Ese sentimiento no se guarda en los cajones, ni siquiera en las cajas fuertes—.
Paseando por las calles, todo se terminó de confirmar. Los rostros y gestos
mostraban lo que nos había contado Paco. ¡Todo era verdad, y de la buena! Lo
peor fue ver que la gente dejaba de hablarse, sumidos en sus pensamientos.
Nos
reunimos de nuevo para intentar hallar el motivo. Hablamos con tanta gente que
teníamos la cabeza hecha un lío. Eran historias muy diferentes. Lo que
demostraba que la felicidad era también distinta para cada uno de ellos.
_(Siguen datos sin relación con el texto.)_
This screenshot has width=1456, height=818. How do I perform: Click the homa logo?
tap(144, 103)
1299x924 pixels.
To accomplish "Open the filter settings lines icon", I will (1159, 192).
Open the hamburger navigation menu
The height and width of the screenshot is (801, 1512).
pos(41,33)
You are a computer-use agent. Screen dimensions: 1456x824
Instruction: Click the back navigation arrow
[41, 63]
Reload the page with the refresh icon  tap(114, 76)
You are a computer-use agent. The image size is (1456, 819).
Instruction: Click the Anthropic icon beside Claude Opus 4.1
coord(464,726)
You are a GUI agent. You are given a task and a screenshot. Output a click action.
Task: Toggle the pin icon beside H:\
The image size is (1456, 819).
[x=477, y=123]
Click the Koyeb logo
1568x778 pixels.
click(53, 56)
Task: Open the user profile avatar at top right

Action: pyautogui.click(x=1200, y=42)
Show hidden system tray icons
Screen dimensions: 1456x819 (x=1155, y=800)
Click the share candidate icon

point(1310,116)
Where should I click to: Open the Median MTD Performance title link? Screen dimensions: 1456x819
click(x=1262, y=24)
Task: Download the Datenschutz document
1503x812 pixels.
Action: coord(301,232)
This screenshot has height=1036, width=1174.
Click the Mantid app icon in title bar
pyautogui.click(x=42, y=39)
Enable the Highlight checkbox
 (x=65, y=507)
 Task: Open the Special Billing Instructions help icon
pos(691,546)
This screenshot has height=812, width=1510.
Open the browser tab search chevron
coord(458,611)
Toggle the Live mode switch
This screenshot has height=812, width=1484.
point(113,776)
Para
unos era esperanza, para otros amor, para algunos tranquilidad, y así un sinfín
de maneras de vivirla.
En
esas andábamos cuando llegó Carmen, tan dispuesta y aguerrida como siempre; como
si fuese un torbellino. Se puso los brazos en jarra y nos preguntó: «¿qué es lo
que ocurre aquí, la gente parece ajos de destrío?». Intentamos darle todas las
explicaciones que habíamos sido capaces de reunir. Cuando finalizamos, se quedó
mirándonos con los ojos enramados en lágrimas, pero no de tristeza, todo lo
contrario. Soltó una carcajada que retumbó desde la Ermita de San Julián hasta el
Santo Sepulcro. Nosotros nos quedamos petrificados. Y nos dio la explicación a
todo ese desbarajuste.
«¡Aique!
Toda la culpa la tiene el alcalde y sus tontás. Al mancebo le ha dado
por hacernos bien hablaos y ha prohibido nuestras expresiones de toda la
vida. Y ha liado una buena. Tiene a todos descontrolados y preocupaos.
Así
reza el bando del ayuntamiento:
Vecinos
y convecinas, desde hoy todos los habitantes de esta villa deben cumplir estas
ordenanzas…:
Los
“hermosones” y “hermosonas” deben ser chicos o chicas.
Nuestro
“te paique” es un: te parece, sin nada más. Intentad vocalizar todo lo
posible.
Una
“mieja” es: un poco.
“Mismico”:
no existe.
“Embrolláu”…
Por
favor, no inventéis palabrejas raras. “Mugrerío” es suciedad. ¡Hablad
bien, leches!
Y
así sigue la montoná de locuras que se le han ocurrido al iluminado del
hijo de la Paqui Ya os digo yo que esto de ser el inquilino de la casa
consistorial se le ha subido a la azotea y le ha dao una insolación. Tanto
poderío le ha dejado la cabeza igual que un guesón, aterroná»
Por
cada callejuela que íbamos pasando, la señora Felicidad regresaba rauda y veloz
a los corazones de nuestros vecinos; que recuperaban el color.
Acabamos
“arriñonaos” del to, pero devolvimos la esencia a el Lugar.
Moraleja:
somos lo que somos gracias a nuestras raíces. Sé que parece extraño y que lo
que a algunos les enfada, a mí me llena de satisfacción. Pues caminar por
cualquier sitio, lejos de Las Pedroñeras, y que llegue hasta mis oídos una de
nuestras expresiones, hace que se me encienda una bombilla y me sienta parte de
algo más grande.
…y
colorín colorado esta historia se ha “acabao”.